Treatment of this complication involves a low fat diet and antidiarrheal medications. Bile acid-related diarrhea can be diagnosed with a selenium homocholic acid taurine test, or a therapeutic trial of bile acid binders such as cholestyramine [156] may be helpful.

Voiding Dysfunction and Incontinence

The interposition of bowel into the bladder usually prevents the efficient detrusor contractions that are necessary for voiding [157]. The urethral outlet resistance may be high due to neurologic disease, or concomitant surgery to treat incontinence. Some patients are able to void spontaneously with abdominal straining.

If the patient is unable to void, or has complications from incomplete emptying, he/she will need to use CIC to empty their bladder. This is necessary in 25–100% of neurogenic patients, and a lower proportion of neurologically intact patients [43].

Continence rates range from 60 to 100% [6777]. Nocturnal incontinence can occur due to failure of the urethral sphincter to respond to contractions of the augmented bowel, and increased urine output due to water loss from the augmented bowel segment. Daytime incontinence can be due to stress incontinence, detrusor overactivity, or from phasic contractions of the augmented bowel segment [158159]. These phasic contractions are usually <40 cm H2O, and occur at higher ­volumes [77].

Treatment of incontinence in these patients includes behavioral modification (such as more frequent CIC), anticholinergics, and surgical procedures such as midurethral slings, bladder neck slings or bladder neck reconstruction, and artificial urinary sphincters [43160]. Occasionally repeat augmentation is necessary [131].


While not a postoperative complication, pregnancy after augmentation cystoplasty is becoming more common [121]. Complications such as premature labor, urinary tract infection, renal dysfunction, and urinary tract obstruction are more prevalent [161]. Patients usually require antibiotic treatment of bacteriuria; screening urinalysis for infection or proteinuria is not accurate due to mucus from the augmentation cystoplasty [162].

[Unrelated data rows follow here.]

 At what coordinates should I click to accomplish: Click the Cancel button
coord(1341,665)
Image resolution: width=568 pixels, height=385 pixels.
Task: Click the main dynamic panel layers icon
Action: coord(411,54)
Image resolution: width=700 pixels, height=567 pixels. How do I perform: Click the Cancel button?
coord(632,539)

Vaginal delivery is preferable [162163], however there is controversy as to whether cesarean section is necessary for patients with artificial sphincters and bladder neck procedures [43162]. If an elective cesarean section is scheduled for other reasons, urologic assistance during the surgery and a high segment section may help avoid damage to the bladder augmentation [43162]. The bowel segment can survive inadvertent damage to the vascular pedicle, however this may lead to eventual contraction of the bowel segment [164].

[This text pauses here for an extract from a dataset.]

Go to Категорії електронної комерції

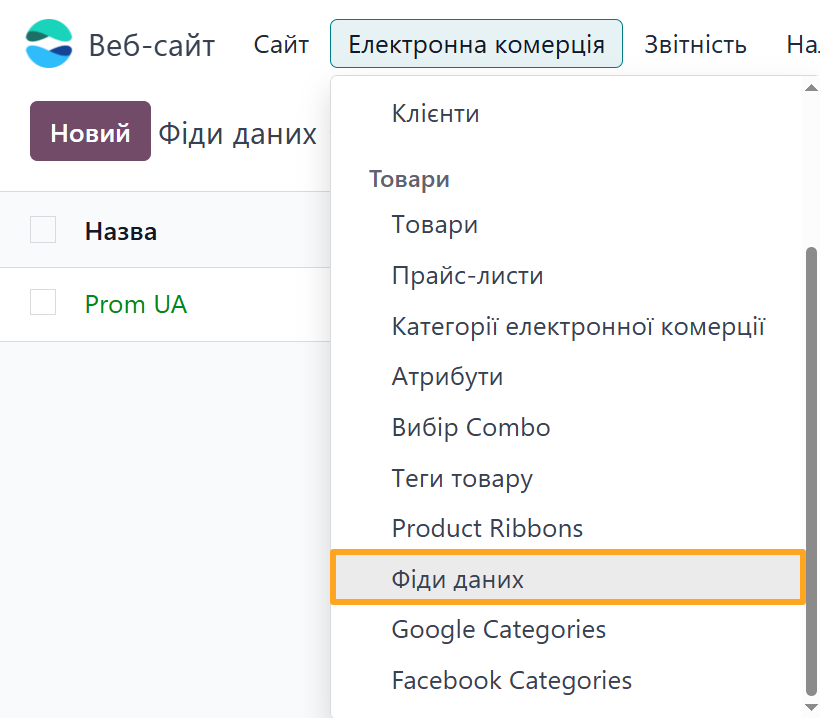point(578,326)
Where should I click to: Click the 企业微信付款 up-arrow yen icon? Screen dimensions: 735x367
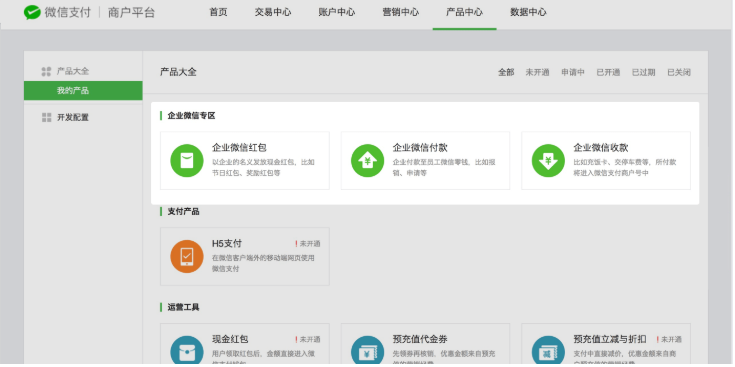(x=368, y=161)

Bladder augmentation with intestine has been successfully used to treat various conditions that results in small capacity bladders. The surgical technique involves detubularization and recon­figuration of a segment of bowel (usually the ileum or colon) to create a patch. A successful clinical outcome is dependent upon creating a large capacity, low-pressure reservoir to store urine; additional procedures to aid in catheterization or continence are often necessary. Potential complications have been well described and are usually reported in case series. Medical and surgical treatments of complications are similarly well elucidated although some are still controversial. Since complications may occur at any time after surgery prolonged follow-up and monitoring are essential.